Brief: Rewrite the records below, swapping "GUI agent" for "interface agent" wherever it occurs and leaving everything else unchanged.

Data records
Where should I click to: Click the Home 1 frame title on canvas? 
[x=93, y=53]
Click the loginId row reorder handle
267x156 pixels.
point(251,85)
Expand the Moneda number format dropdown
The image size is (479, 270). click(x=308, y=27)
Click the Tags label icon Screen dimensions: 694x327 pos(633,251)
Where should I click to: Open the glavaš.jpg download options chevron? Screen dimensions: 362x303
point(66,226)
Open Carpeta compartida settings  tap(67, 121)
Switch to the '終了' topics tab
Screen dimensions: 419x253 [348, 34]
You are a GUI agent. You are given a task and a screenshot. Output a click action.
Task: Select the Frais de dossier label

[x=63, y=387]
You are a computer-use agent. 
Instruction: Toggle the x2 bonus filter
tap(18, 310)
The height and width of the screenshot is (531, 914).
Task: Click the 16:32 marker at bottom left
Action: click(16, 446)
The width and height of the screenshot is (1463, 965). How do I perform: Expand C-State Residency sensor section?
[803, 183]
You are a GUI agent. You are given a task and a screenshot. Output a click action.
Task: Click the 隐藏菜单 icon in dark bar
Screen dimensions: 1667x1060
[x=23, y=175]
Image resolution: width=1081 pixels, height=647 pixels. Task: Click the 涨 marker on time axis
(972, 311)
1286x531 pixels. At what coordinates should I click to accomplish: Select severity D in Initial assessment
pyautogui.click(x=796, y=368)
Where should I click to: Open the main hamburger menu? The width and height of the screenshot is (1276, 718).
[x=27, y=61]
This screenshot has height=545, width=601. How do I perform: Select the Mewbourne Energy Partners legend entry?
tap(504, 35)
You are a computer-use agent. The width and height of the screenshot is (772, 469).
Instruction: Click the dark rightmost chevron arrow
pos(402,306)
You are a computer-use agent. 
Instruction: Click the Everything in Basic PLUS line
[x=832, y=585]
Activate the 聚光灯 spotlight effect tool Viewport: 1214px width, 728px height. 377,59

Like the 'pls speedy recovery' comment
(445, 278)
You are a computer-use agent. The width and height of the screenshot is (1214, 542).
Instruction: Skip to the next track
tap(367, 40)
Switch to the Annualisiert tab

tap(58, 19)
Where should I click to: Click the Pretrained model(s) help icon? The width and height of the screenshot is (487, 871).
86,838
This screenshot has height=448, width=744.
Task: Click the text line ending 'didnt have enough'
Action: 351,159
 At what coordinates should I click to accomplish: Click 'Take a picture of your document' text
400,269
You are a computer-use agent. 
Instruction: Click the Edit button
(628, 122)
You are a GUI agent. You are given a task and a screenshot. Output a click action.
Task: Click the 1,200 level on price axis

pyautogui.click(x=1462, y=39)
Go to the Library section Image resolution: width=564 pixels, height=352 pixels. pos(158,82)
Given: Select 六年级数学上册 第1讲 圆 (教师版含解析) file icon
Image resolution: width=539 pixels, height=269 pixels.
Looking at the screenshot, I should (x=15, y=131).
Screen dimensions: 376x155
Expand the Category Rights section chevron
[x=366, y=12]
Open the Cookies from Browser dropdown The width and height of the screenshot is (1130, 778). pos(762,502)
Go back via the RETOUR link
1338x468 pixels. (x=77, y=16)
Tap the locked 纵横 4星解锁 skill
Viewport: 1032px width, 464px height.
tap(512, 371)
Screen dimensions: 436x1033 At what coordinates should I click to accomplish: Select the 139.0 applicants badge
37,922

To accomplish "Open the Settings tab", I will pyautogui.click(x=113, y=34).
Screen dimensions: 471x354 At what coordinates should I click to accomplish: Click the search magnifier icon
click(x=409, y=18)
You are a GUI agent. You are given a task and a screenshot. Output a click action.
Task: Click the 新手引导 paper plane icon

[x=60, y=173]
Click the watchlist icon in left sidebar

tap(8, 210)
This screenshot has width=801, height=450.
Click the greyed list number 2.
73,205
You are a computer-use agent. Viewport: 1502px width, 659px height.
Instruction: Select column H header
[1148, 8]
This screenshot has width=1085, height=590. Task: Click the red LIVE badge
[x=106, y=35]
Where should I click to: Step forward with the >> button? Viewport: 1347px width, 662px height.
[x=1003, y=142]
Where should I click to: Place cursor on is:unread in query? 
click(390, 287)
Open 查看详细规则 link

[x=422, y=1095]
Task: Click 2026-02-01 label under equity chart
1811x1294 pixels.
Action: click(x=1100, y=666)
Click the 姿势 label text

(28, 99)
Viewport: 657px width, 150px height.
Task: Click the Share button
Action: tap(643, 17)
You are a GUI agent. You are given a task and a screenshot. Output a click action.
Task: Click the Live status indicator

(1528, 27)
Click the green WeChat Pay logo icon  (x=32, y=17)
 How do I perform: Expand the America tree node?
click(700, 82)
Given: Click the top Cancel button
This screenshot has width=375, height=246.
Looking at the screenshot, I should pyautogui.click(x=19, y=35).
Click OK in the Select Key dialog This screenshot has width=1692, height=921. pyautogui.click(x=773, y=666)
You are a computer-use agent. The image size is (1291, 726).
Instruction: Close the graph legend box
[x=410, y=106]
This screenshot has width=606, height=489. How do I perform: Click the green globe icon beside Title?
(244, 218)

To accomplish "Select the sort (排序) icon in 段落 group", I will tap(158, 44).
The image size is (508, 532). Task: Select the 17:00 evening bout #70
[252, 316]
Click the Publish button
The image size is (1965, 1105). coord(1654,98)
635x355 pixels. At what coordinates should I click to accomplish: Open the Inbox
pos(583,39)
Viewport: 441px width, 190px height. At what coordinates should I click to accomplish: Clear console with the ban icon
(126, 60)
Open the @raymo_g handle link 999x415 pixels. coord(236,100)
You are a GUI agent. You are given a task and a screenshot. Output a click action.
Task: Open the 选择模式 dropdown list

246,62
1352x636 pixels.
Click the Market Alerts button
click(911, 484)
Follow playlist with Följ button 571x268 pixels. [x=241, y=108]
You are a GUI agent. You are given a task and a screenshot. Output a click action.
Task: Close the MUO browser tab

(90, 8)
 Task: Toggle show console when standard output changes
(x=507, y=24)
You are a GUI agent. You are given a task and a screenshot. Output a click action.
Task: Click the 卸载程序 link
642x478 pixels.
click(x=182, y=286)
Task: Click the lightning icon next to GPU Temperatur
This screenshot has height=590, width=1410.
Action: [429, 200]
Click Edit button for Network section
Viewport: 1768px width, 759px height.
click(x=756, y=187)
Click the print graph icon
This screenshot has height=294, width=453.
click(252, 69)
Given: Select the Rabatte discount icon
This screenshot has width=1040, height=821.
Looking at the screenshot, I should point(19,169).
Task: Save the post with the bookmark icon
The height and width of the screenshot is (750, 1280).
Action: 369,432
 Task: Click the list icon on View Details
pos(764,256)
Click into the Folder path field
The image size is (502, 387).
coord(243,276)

Result:
Where should I click to: Click the Home 1 frame title on canvas? 
[x=93, y=53]
Click the loginId row reorder handle
267x156 pixels.
point(251,85)
Expand the Moneda number format dropdown
The image size is (479, 270). click(x=308, y=27)
Click the Tags label icon Screen dimensions: 694x327 pos(633,251)
Where should I click to: Open the glavaš.jpg download options chevron? Screen dimensions: 362x303
point(66,226)
Open Carpeta compartida settings  tap(67, 121)
Switch to the '終了' topics tab
Screen dimensions: 419x253 [348, 34]
You are a interface agent. You are given a task and a screenshot. Output a click action.
Task: Select the Frais de dossier label

[x=63, y=387]
You are a computer-use agent. 
Instruction: Toggle the x2 bonus filter
tap(18, 310)
The height and width of the screenshot is (531, 914).
Task: Click the 16:32 marker at bottom left
Action: click(16, 446)
The width and height of the screenshot is (1463, 965). How do I perform: Expand C-State Residency sensor section?
[803, 183]
You are a interface agent. You are given a task and a screenshot. Output a click action.
Task: Click the 隐藏菜单 icon in dark bar
Screen dimensions: 1667x1060
[x=23, y=175]
Image resolution: width=1081 pixels, height=647 pixels. Task: Click the 涨 marker on time axis
(972, 311)
1286x531 pixels. At what coordinates should I click to accomplish: Select severity D in Initial assessment
pyautogui.click(x=796, y=368)
Where should I click to: Open the main hamburger menu? The width and height of the screenshot is (1276, 718).
[x=27, y=61]
This screenshot has height=545, width=601. How do I perform: Select the Mewbourne Energy Partners legend entry?
tap(504, 35)
You are a computer-use agent. The width and height of the screenshot is (772, 469).
Instruction: Click the dark rightmost chevron arrow
pos(402,306)
You are a computer-use agent. 
Instruction: Click the Everything in Basic PLUS line
[x=832, y=585]
Activate the 聚光灯 spotlight effect tool Viewport: 1214px width, 728px height. 377,59

Like the 'pls speedy recovery' comment
(445, 278)
You are a computer-use agent. The width and height of the screenshot is (1214, 542).
Instruction: Skip to the next track
tap(367, 40)
Switch to the Annualisiert tab

tap(58, 19)
Where should I click to: Click the Pretrained model(s) help icon? The width and height of the screenshot is (487, 871).
86,838
This screenshot has height=448, width=744.
Task: Click the text line ending 'didnt have enough'
Action: 351,159
 At what coordinates should I click to accomplish: Click 'Take a picture of your document' text
400,269
You are a computer-use agent. 
Instruction: Click the Edit button
(628, 122)
You are a interface agent. You are given a task and a screenshot. Output a click action.
Task: Click the 1,200 level on price axis

pyautogui.click(x=1462, y=39)
Go to the Library section Image resolution: width=564 pixels, height=352 pixels. pos(158,82)
Given: Select 六年级数学上册 第1讲 圆 (教师版含解析) file icon
Image resolution: width=539 pixels, height=269 pixels.
Looking at the screenshot, I should (x=15, y=131).
Screen dimensions: 376x155
Expand the Category Rights section chevron
[x=366, y=12]
Open the Cookies from Browser dropdown The width and height of the screenshot is (1130, 778). pos(762,502)
Go back via the RETOUR link
1338x468 pixels. (x=77, y=16)
Tap the locked 纵横 4星解锁 skill
Viewport: 1032px width, 464px height.
tap(512, 371)
Screen dimensions: 436x1033 At what coordinates should I click to accomplish: Select the 139.0 applicants badge
37,922

To accomplish "Open the Settings tab", I will pyautogui.click(x=113, y=34).
Screen dimensions: 471x354 At what coordinates should I click to accomplish: Click the search magnifier icon
click(x=409, y=18)
You are a interface agent. You are given a task and a screenshot. Output a click action.
Task: Click the 新手引导 paper plane icon

[x=60, y=173]
Click the watchlist icon in left sidebar

tap(8, 210)
This screenshot has width=801, height=450.
Click the greyed list number 2.
73,205
You are a computer-use agent. Viewport: 1502px width, 659px height.
Instruction: Select column H header
[1148, 8]
This screenshot has width=1085, height=590. Task: Click the red LIVE badge
[x=106, y=35]
Where should I click to: Step forward with the >> button? Viewport: 1347px width, 662px height.
[x=1003, y=142]
Where should I click to: Place cursor on is:unread in query? 
click(390, 287)
Open 查看详细规则 link

[x=422, y=1095]
Task: Click 2026-02-01 label under equity chart
1811x1294 pixels.
Action: click(x=1100, y=666)
Click the 姿势 label text

(28, 99)
Viewport: 657px width, 150px height.
Task: Click the Share button
Action: tap(643, 17)
You are a interface agent. You are given a task and a screenshot. Output a click action.
Task: Click the Live status indicator

(1528, 27)
Click the green WeChat Pay logo icon  (x=32, y=17)
 How do I perform: Expand the America tree node?
click(700, 82)
Given: Click the top Cancel button
This screenshot has width=375, height=246.
Looking at the screenshot, I should pyautogui.click(x=19, y=35).
Click OK in the Select Key dialog This screenshot has width=1692, height=921. pyautogui.click(x=773, y=666)
You are a computer-use agent. The image size is (1291, 726).
Instruction: Close the graph legend box
[x=410, y=106]
This screenshot has width=606, height=489. How do I perform: Click the green globe icon beside Title?
(244, 218)

To accomplish "Select the sort (排序) icon in 段落 group", I will tap(158, 44).
The image size is (508, 532). Task: Select the 17:00 evening bout #70
[252, 316]
Click the Publish button
The image size is (1965, 1105). coord(1654,98)
635x355 pixels. At what coordinates should I click to accomplish: Open the Inbox
pos(583,39)
Viewport: 441px width, 190px height. At what coordinates should I click to accomplish: Clear console with the ban icon
(126, 60)
Open the @raymo_g handle link 999x415 pixels. coord(236,100)
You are a interface agent. You are given a task and a screenshot. Output a click action.
Task: Open the 选择模式 dropdown list

246,62
1352x636 pixels.
Click the Market Alerts button
click(911, 484)
Follow playlist with Följ button 571x268 pixels. [x=241, y=108]
You are a interface agent. You are given a task and a screenshot. Output a click action.
Task: Close the MUO browser tab

(90, 8)
 Task: Toggle show console when standard output changes
(x=507, y=24)
You are a interface agent. You are given a task and a screenshot. Output a click action.
Task: Click the 卸载程序 link
642x478 pixels.
click(x=182, y=286)
Task: Click the lightning icon next to GPU Temperatur
This screenshot has height=590, width=1410.
Action: [429, 200]
Click Edit button for Network section
Viewport: 1768px width, 759px height.
click(x=756, y=187)
Click the print graph icon
This screenshot has height=294, width=453.
click(252, 69)
Given: Select the Rabatte discount icon
This screenshot has width=1040, height=821.
Looking at the screenshot, I should point(19,169).
Task: Save the post with the bookmark icon
The height and width of the screenshot is (750, 1280).
Action: 369,432
 Task: Click the list icon on View Details
pos(764,256)
Click into the Folder path field
The image size is (502, 387).
coord(243,276)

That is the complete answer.